Cosa hanno in comune un uomo e un pappagallo? E cosa li lega in una singolare amicizia? Per scoprirlo occorre necessariamente leggere “La seconda volta”.

Nel romanzo di Roberto Albini, strutturato su molteplici piani e livelli paralleli, sono presenti più temi: in primis, la questione dell’aldilà e, quindi il quesito esistenziale insolubile su cosa si trovi dopo la vita, in secondo luogo, il nostro sforzo quotidiano di attribuire il significato a qualcosa (spesso vano e/o vanificato all’interno della nostra esperienza) su cui nel romanzo si ironizza.

Tuttavia, ne “La seconda volta” è presente anche una tematica, oserei dire, centrale, capace poi, addirittura, di trainare tutte le altre e di avvolgerle in un unico file rouge e questo ce lo comunica proprio uno dei personaggi centrali della narrazione: Silvia, una ragazza dark, determinata, colta e laboriosa, orientata politicamente a sinistra, che lavora, studia e fa volontariato, insegnando in un centro sociale ai ragazzi Rom. Ed è proprio Silvia, il personaggio chiave a cui l’autore, come si diceva poc’anzi, affida il compito di esplicitare il motivo dell’oggetto della narrazione. Lei, infatti, risponde, in modo puntuale e naturale al protagonista della storia, suo cugino fascistoide, che afferma: «In fondo si tratterebbe solo di politica», dichiarando sicura: «No, mi dispiace, è molto di più. Qui si tratta di occhi, di quanti colori riesce a percepire il tuo spettro visivo, se sei un topo che vede in bianco e nero o un uccello che vede a colori. È una concezione diversa del futuro, che ti fa agire in una direzione opposta alla mia. Cosa mai potremmo condividere io e te?
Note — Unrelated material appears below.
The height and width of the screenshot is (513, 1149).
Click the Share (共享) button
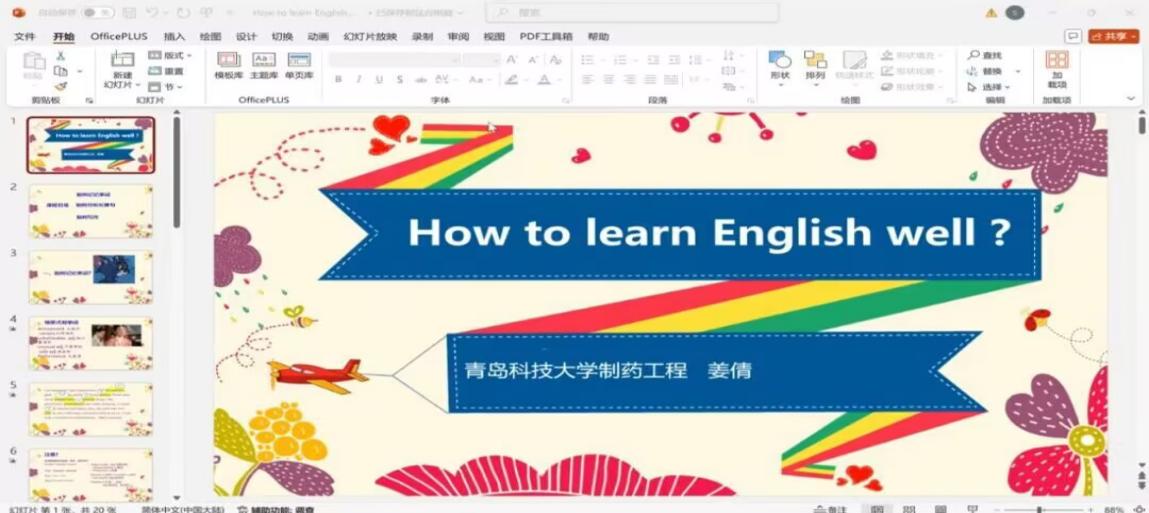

Una gita a Predappio?».

Insomma, Roberto Albini riesce a sviluppare attorno alla tematica dell’appartenenza politica, sentita e vissuta in maniera viscerale, l’intera storia, trasformandola in una questione vitale per l’individuo; questione rispetto alla quale, le altre tematiche potrebbero apparire solo sfumate.

Nell’ambito della storia, con una dose abbondante di cinismo e con estrema abilità descrittiva, Albini ci accompagna prima all’“Inferno” (scelta coraggiosa e a tratti irriverente verso i racconti della nostra tradizione oltre che sovente umoristica), poi nella Roma dei ruggenti anni ’80; per arrivare, in conclusione, ai nostri giorni, avendo la capacità di passare tra registri profondamenti diversi, che, in ogni caso mettono in risalto il suo solido background culturale.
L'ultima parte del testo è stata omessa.